Privacy. The information you provide will help us meet the research goals presented below. No immediately identifiable information - such as your name or IP addressed - will be used. Only researchers involved in this project will have access to your Twitter data. If you have questions about data storage and security, please contact [elaine@digitalpophealth.org]. For more information about Twitter’s privacy policy, click here.

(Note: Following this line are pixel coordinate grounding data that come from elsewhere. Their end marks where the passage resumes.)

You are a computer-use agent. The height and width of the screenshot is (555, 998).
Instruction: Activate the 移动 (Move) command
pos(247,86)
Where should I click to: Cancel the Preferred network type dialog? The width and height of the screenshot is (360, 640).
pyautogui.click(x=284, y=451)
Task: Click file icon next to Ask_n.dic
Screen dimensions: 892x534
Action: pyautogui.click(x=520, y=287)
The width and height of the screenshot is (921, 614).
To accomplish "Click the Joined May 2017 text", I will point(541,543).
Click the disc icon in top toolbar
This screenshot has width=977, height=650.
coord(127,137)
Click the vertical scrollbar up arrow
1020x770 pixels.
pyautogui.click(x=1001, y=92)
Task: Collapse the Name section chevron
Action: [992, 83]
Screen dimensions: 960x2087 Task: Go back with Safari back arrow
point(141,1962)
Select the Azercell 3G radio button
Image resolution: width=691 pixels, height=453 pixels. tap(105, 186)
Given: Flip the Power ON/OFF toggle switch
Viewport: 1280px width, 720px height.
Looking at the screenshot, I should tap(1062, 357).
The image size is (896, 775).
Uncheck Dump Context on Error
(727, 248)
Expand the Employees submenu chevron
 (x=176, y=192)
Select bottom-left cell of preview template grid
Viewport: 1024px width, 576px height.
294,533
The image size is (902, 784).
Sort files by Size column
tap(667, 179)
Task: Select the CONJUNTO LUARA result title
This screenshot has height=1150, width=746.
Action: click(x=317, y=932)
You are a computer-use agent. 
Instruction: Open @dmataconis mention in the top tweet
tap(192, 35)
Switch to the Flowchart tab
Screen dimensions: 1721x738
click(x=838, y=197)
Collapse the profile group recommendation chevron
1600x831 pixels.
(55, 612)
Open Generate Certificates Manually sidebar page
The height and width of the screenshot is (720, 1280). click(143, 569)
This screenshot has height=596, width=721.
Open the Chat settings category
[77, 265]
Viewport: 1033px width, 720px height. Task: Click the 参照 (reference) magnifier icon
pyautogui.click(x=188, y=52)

Background. There are a number of systems that use data from the Internet (such as, news, social media and crowd-sourced reports) and other digital sources (e.g., cell phones, wearable devices) to monitor disease spread, assess population attitudes towards vaccines, and improve understanding of the interaction between population behavioral changes and health. In addition to challenges in extracting public health signals from the noise inherent in these data sources, there are significant biases due to differences in the representation of individuals from different locations, age and race/ethnic backgrounds. Although there have been several publications discussing the limitations of these data sources, no project has developed a rigorous and comprehensive approach to systematically investigate these limitations and explore mitigation strategies.
Specific Aims. We seek to improve methods for automated inference of key demographic traits – including age, race/ethnicity and gender – of Twitter users. We will then use these tools to assess the quality and representativeness of health information provided by users on Twitter, as well as examine how the public discusses personal health using these data. Through this research we seek to improve the way researchers use Twitter as a means of learning about – and eventually improving – the health of the American public.
Funding. This project is funded by the Robert Wood Johnson Foundation.
Researchers involved in this collaboration are at the Institute of Health Metrics and Evaluation at the University of Washington and the University of Oklahoma.